温和でハンサムな船長(左)と記念写真(右が筆者)

 北海道に到着後、私はご夫婦二人だけが住む民家を割り当てられた。ご主人は若杉輝男さんといい、木材家具工場を経営している方で、奥さんは幸子さんといい、主婦であった。ご夫婦は二階建ての一軒家を所有しているが、一階には客間、台所、居間があり、二階には寝室があった。住宅がひしめく東京から来たばかりの私にとって、この家は広々としていて、まさに贅沢という二文字で形容できるほどであった。私には二階の部屋が用意されたが、その部屋は彼らの息子さんが大学に入る前まで使っていたもので、息子さんは東北大学を卒業した後に他所へ働きに出かけたそうだ。

 ご夫婦は60歳前後でとても親しみやすく温和な方であった。私はかなり限られた日本語でご夫婦と交流し、少なからぬ話題に話が弾んだ。言葉が分からない時は、よく紙に漢字で幾つかのキーとなる言葉を書くだけで互いに分かり合って、すぐに話を続けることができたものだ。漢字は日中両国の文化交流にとってとても便利なツールだ。日本語の中で使われている漢字は一般的に重要な言葉であり、文章の中で大きな役割を果たしている。


若杉ご夫婦と一緒にいる筆者(右)

 私の生活が味気ないものにならないようにと、ご夫婦は札幌で働いている次女の道子さんをわざわざ呼び寄せた。道子さんは英語が話せるので、彼女との交流はより便利であった。道子さんは毎日私と散歩に出かけ、近くのお寺や繁華街を訪れ、とても気をつかってくれた。

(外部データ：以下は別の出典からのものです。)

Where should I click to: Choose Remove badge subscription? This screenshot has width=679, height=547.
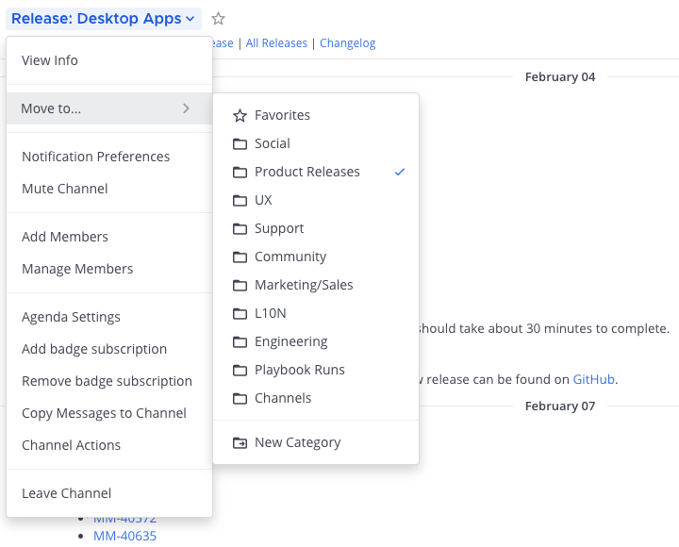(107, 381)
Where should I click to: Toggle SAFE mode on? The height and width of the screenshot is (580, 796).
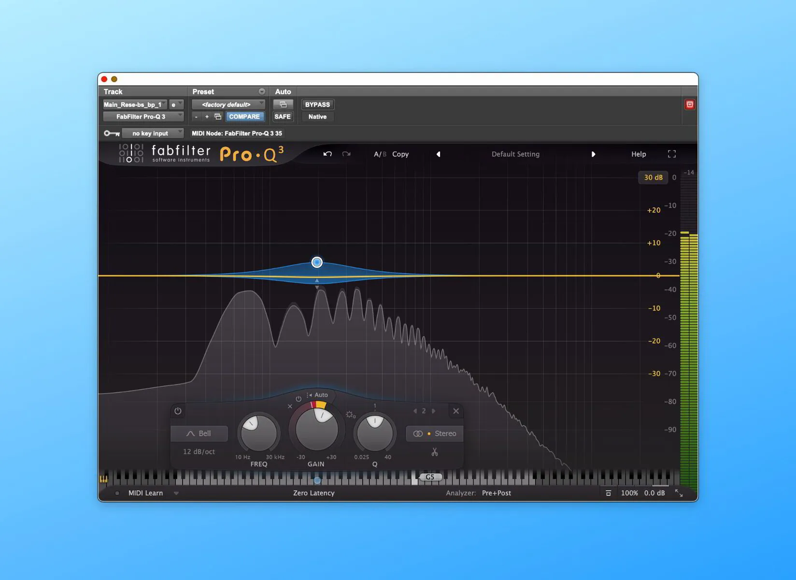pyautogui.click(x=283, y=116)
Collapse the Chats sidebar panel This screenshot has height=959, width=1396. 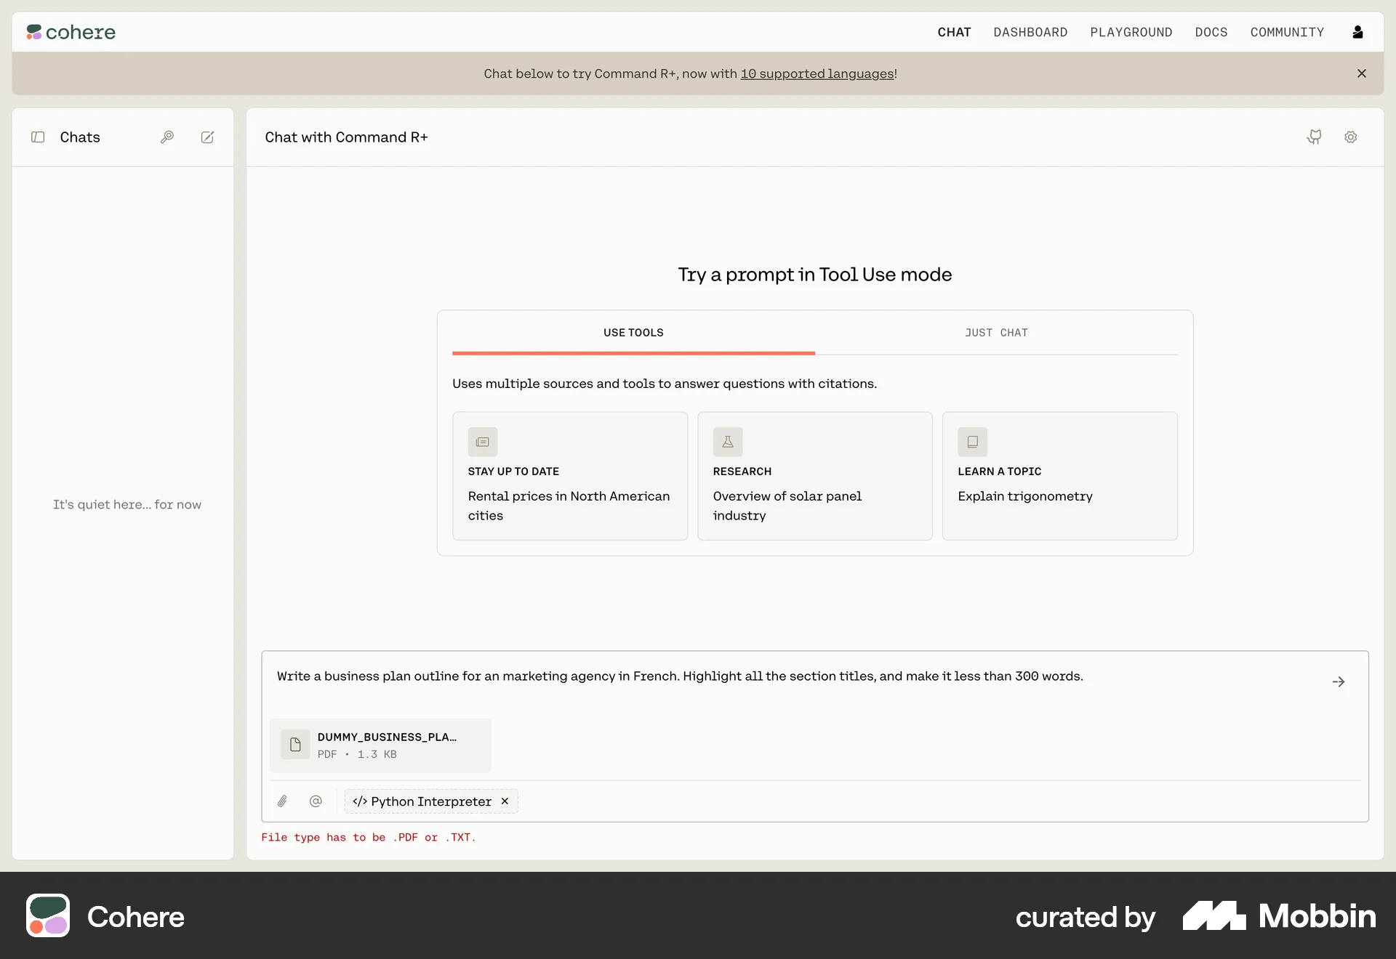[39, 137]
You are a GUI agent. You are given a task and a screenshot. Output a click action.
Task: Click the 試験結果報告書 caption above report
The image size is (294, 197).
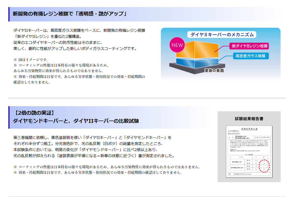tap(249, 119)
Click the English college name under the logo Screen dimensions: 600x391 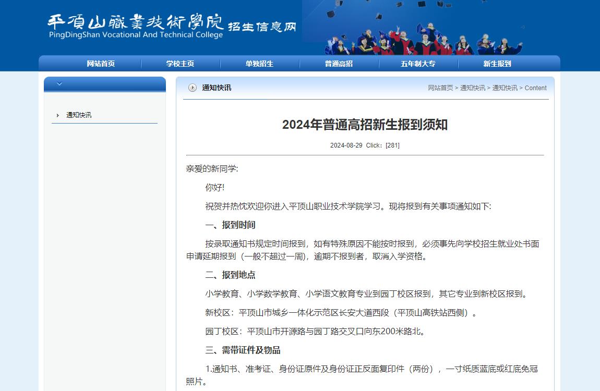pos(136,35)
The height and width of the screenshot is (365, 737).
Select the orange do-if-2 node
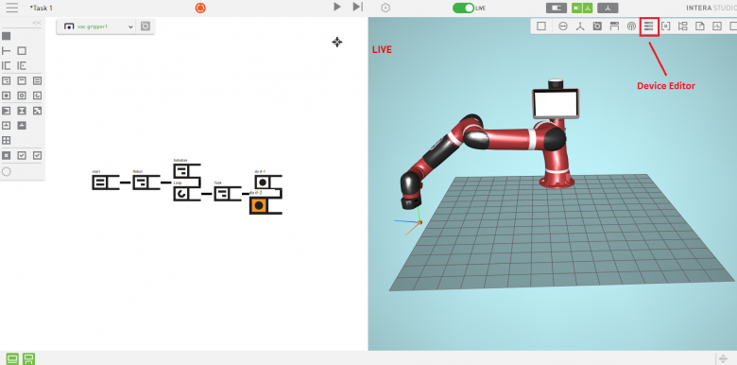click(258, 205)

 ある日、近所のお寺の和尚さんが来て、家の仏壇の前で特製の神職の衣服をまとい、とても敬けんな様子で念仏を唱え始めた。その和尚さんの力強いバリトンの声は、一度聞いたら忘れられないものであった。

 私が若杉家を去る数日前、ご夫婦は他の地方で音楽教師をしている長女をまたわざわざ呼び寄せた。彼女は当時まだ幼い息子さんを連れて戻り、私が翌月に東京で上演されるイタリアオペラ『アイーダ』の中でエキストラ出演すると聞くと、居間にあるピアノでヘンデルの『オンブラ・マイ・フ』とイタリア歌曲『カーロ・ミオ・ベン』を弾き始めた。彼女の伴奏に合わせて私はイタリア語でテノールの歌を歌い、若杉家の皆さんと一緒にとても楽しい一時を過ごした。

 10日余の北海道の旅は瞬く間に終った。若杉ご夫婦と別れる時、私は内心とてもつらい気持ちであった。東京に戻った後、ご夫婦の次女道子さんが、出張で東京に来た際に私を訪ねてくれた。私は帰国後も、若杉家の皆さんと連絡を取り合っている。彼らは日中関係の起伏に対して終始善良な期待を抱き、中国で発生した特大地震災害にも援助の手を差しのべた。私は心の奥底から、若杉ご夫婦のことを異国にいる「おとうさん」と「おかあさん」のように思っている。これは口先だけでないことはもちろん、私の人生における一時の通りすがりの出来事でも決してないのである。なぜならば、私は彼らから、日本の一般の人々による中国の人々に対する友情と、日中両国間の子々孫々までの友好関係に期待する気持ちを深く感じたからである。このような豊かな民間の力が日中両国の隅々で根を張り、芽を出し、花を咲かせ、実を結ぶことができれば、一衣帯水の友好的な隣国は必ずや「永遠に再び戦わない」という厳かな誓いを守り、「子々孫々までの友好」という言葉も決して空論に終わらせることがないであろう。

 私は北海道におられる善良な異国の両親を愛し、また日中友好を大事にするすべての日本国民に敬意を表したい。そして平和を愛する人たちが一生平安であり、アジアと世界各国の人たちの友好の木がとこしえに栄えることを祈ってやまない。

shi_deshun

黎平海:

中国重慶市出身、経済学博士。1983年から西南師範大学、四川大学および暨南大学で教鞭をとり、本科生および大学院生向け必修課程および選択課程を教 授。言語学、文学、経済学、金融学、管理学、翻訳学、教育学、芸術等分野の各種教材、専門書、論文、訳著と訳文を出版、発表。国外財団の支援を得て、日本 東京大学大学院経済学部で客員研究員を務めた。現在中国広州暨南大学経済学院准教授、修士課程指導教員。